Welche Schulnote er denn Martin Harnik geben würde, sollte Marcel Koller bei der Pressekonferenz nach dem 1:0-Sieg gegen die Russen beantworten. Der Schweizer erklärte mit einem Schmunzeln, dass er die Noten für die Spielerbewertung sofort abschaffen würde. "Ich würde in der Redaktion anrufen und sagen, Noten gibt es ab sofort nicht mehr. Die machen keinen Sinn. Die werden ja ohnehin bereits nach 45 Minuten vergeben, um nach Seitenwechsel Zeit zu haben, den Spielbericht zu verfassen."

Nachfrage: "Wie würden sie Harniks Leistung, die durchaus Licht und Schatten zeigte, dann verbal beurteilen?" Der ÖFB-Teamchef konterte schlagfertig: "Soll ich ihnen jetzt wirklich die ganze Arbeit abnehmen.
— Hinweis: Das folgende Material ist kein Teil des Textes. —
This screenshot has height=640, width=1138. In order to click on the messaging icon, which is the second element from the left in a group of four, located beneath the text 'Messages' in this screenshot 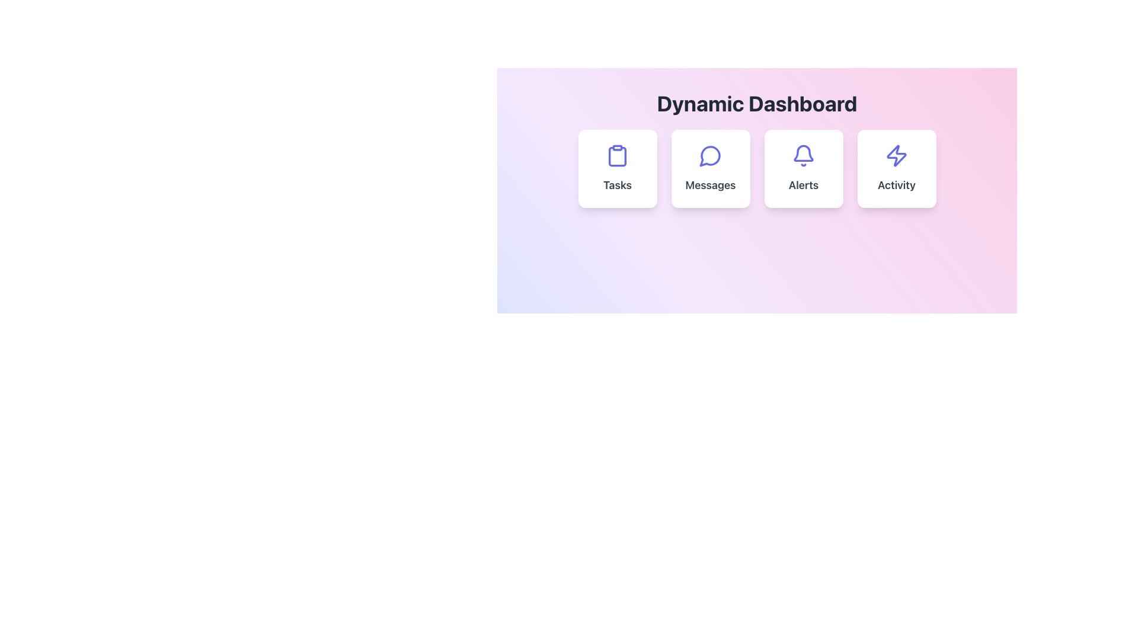, I will do `click(710, 155)`.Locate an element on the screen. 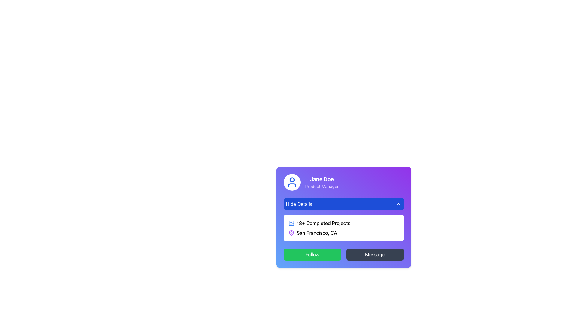  the 'Follow' button located in the Button Group at the bottom of the profile overview card to initiate following this profile is located at coordinates (344, 254).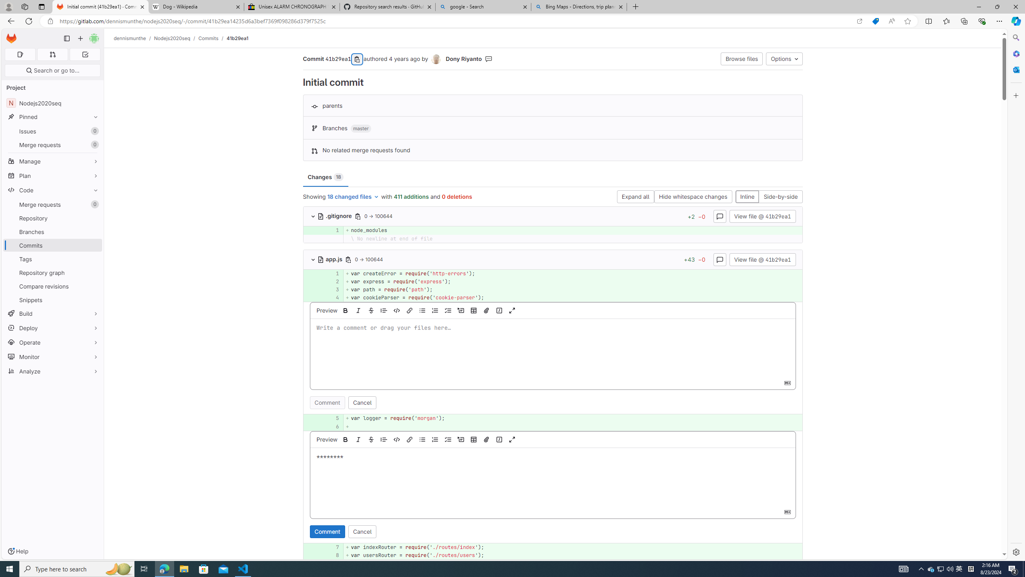 This screenshot has height=577, width=1025. Describe the element at coordinates (437, 59) in the screenshot. I see `'Dony Riyanto'` at that location.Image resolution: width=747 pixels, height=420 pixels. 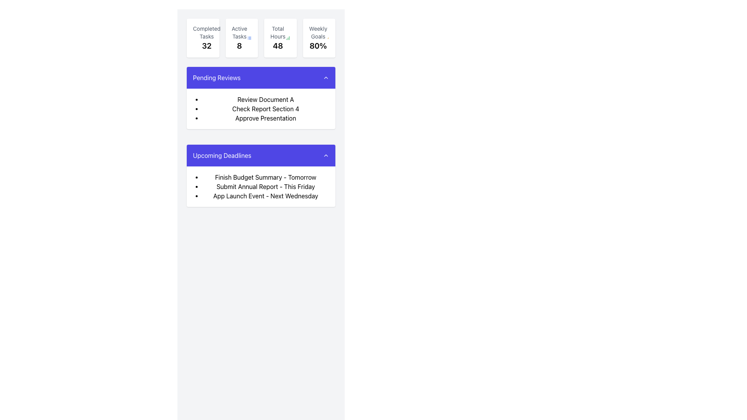 I want to click on text content of the third list item in the 'Upcoming Deadlines' section, which serves as a reminder for an upcoming event scheduled for next Wednesday, so click(x=265, y=196).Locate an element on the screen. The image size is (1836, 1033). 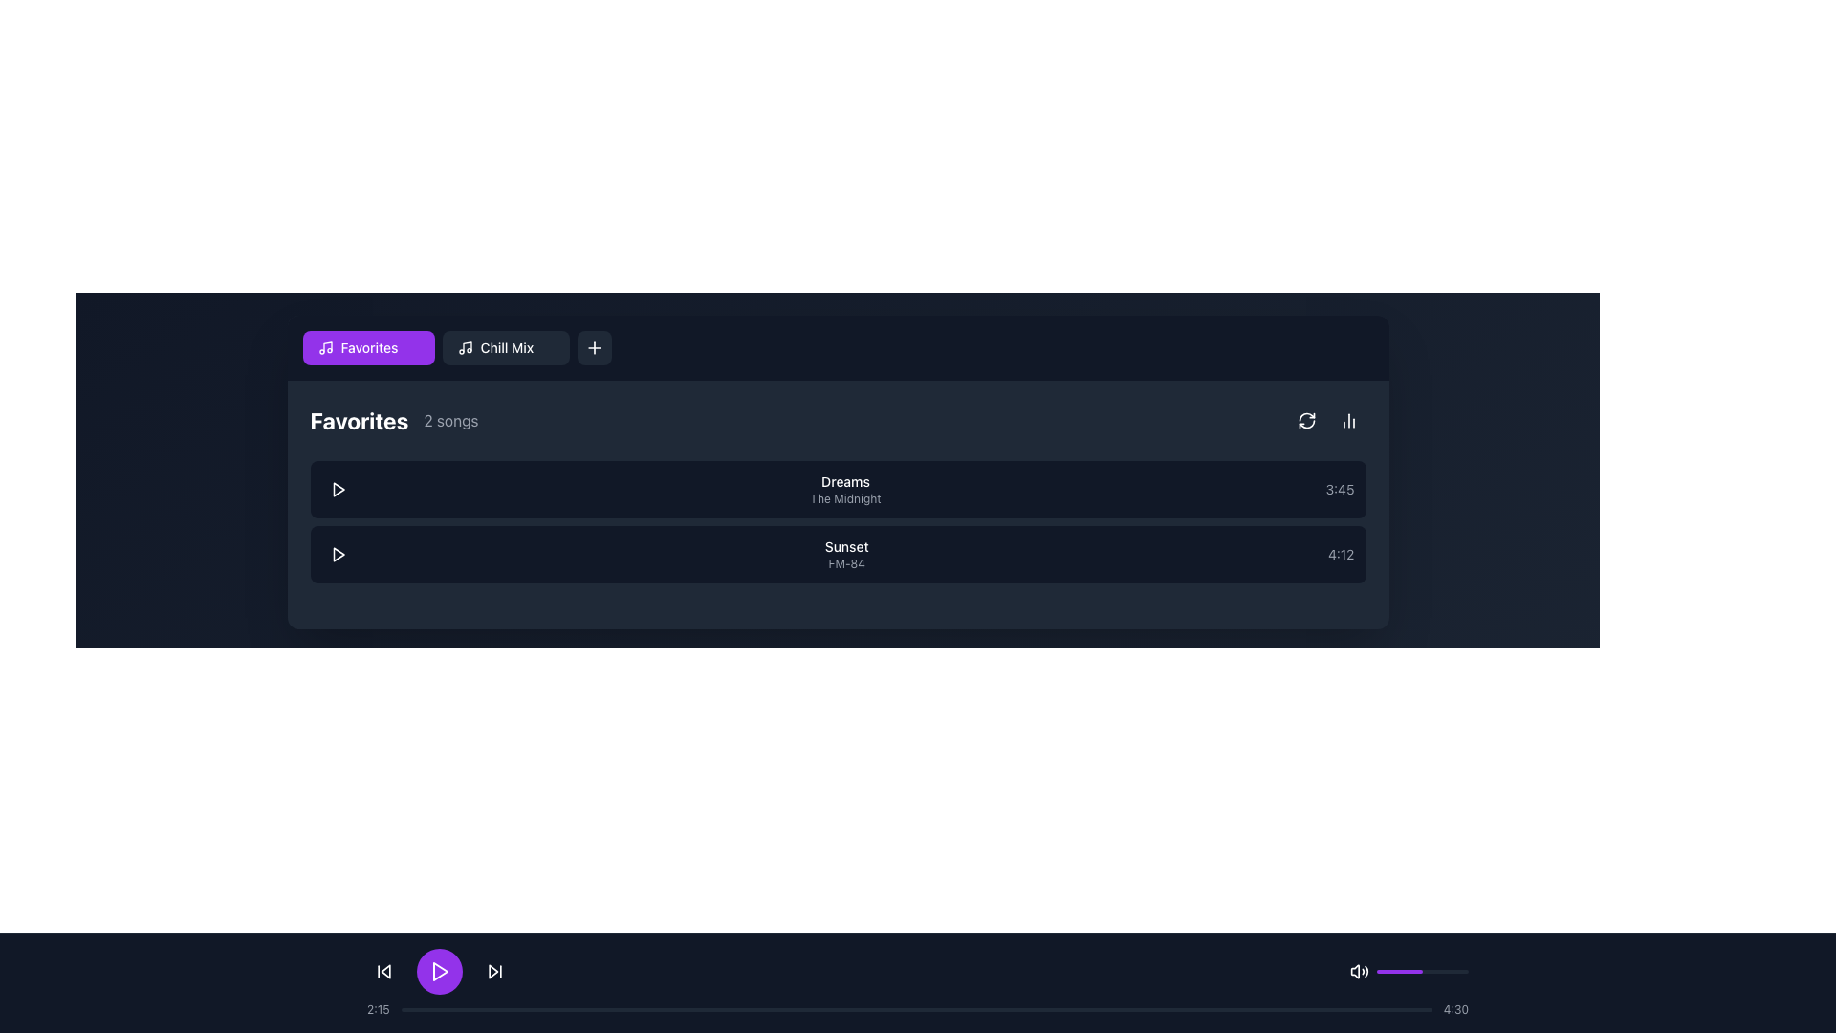
slider position is located at coordinates (1462, 970).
Wenn ich das mache, dann haben sie ja gar nichts mehr zu tun!"

Der überaus sachliche und eher schmähbefreite Eidgenosse hatte auch bei der Analyse des EM-Quali-Sieges die Lacher auf seiner Seite. Marcel Koller wird lockerer. Er beginnt die ersten Früchte seiner Arbeit zu ernten und vergisst auch nicht, ständig und zu Recht auf die Euphoriebremse zu steigen.
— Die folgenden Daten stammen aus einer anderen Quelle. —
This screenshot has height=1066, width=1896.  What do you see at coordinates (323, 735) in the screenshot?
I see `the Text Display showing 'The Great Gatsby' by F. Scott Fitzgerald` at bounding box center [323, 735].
Wer Österreichs Auswärtsbilanz (erfreulicherweise hält der ÖFB aktuell bei drei Erfolgen in Serie) in den letzten 15 Jahren kennt, der weiß, dass die Tabellenführung eine tolle Momentaufnahme, aber durchaus trügerisch ist.
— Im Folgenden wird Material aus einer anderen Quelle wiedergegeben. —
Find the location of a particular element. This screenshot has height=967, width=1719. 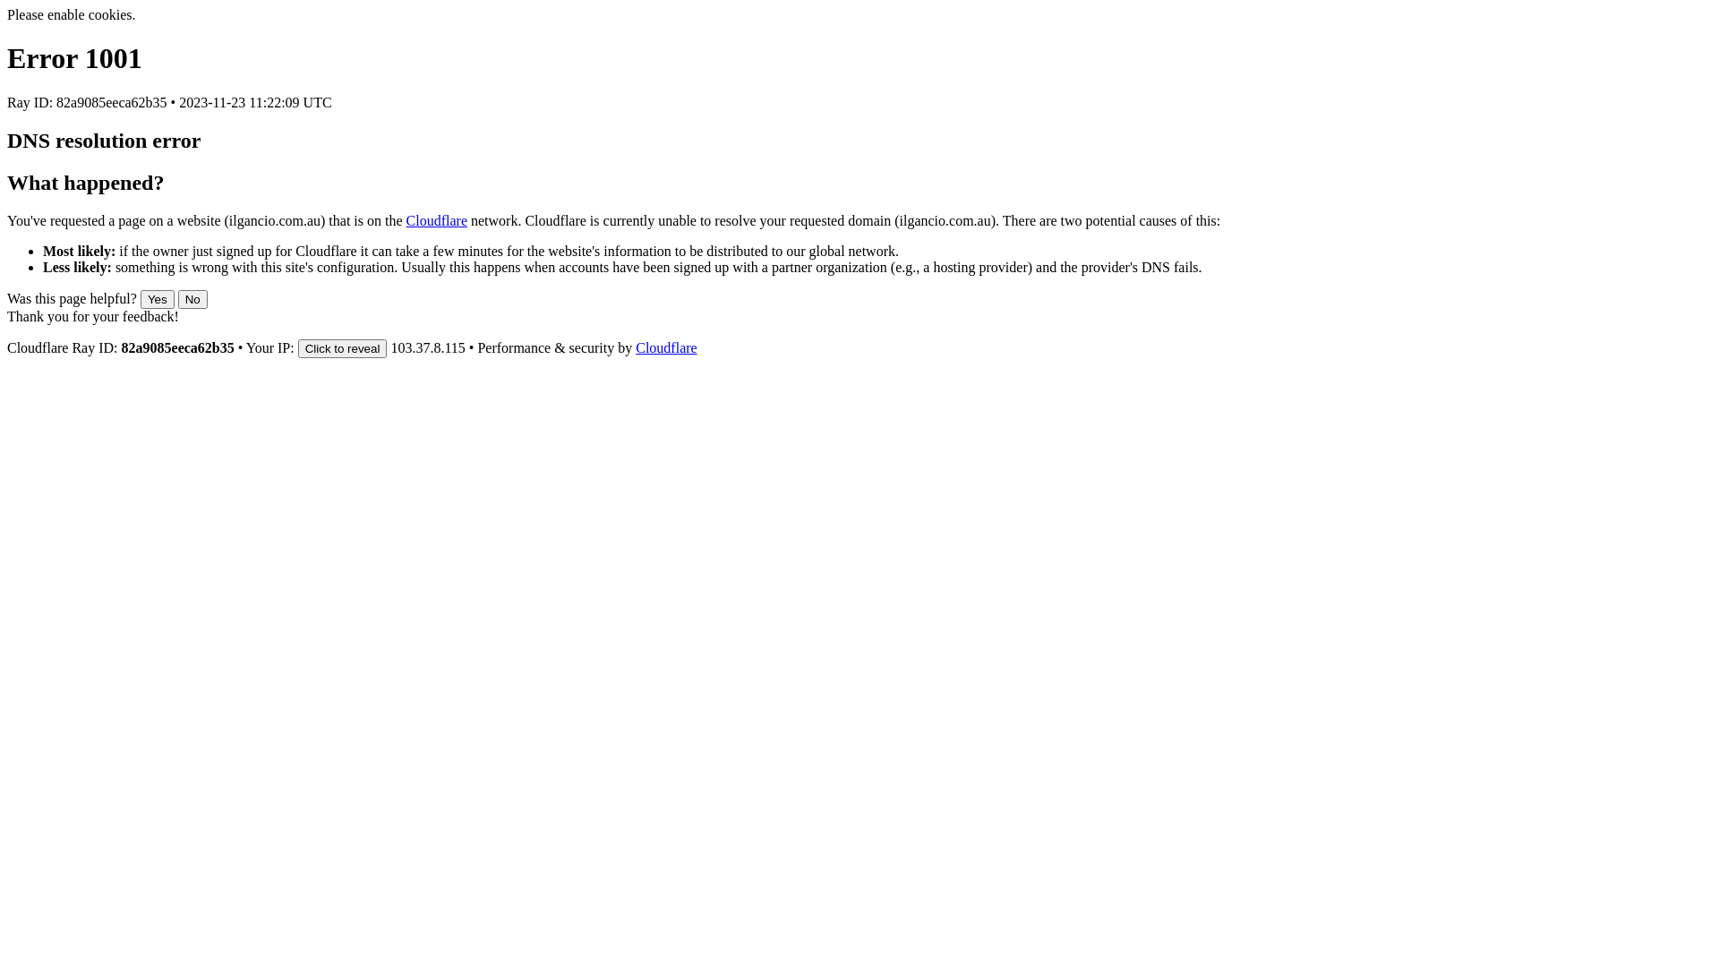

'Cloudflare' is located at coordinates (665, 347).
Dennoch: Marcel Koller hat vieles richtig gemacht. Er hält seit Beginn seiner Ära an einem großen Stamm von Spielern fest und diese danken es ihm mit zum Teil besseren Leistungen als bei ihren Vereinen.

Koller hasst Länderspiele in den Bundesländern. Er plante von Beginn weg das Ernst-Happel-Oval zur Festung aufzubauen. Inzwischen darf er auf seinen "12. Mann" vertrauen. Der Heimvorteil ist offensichtlich und ein wichtiger Faktor im Erfolgslauf der ÖFB-Truppe.

Dank des einen oder anderen gelungenen Werbespots versucht sich Koller neuerdings auch im Wiener Schmäh. Der steht ihm gut, wobei sein wahres Erfolgsgeheimnis weiter seine unaufgeregte, sachliche Schweizer Art bleibt.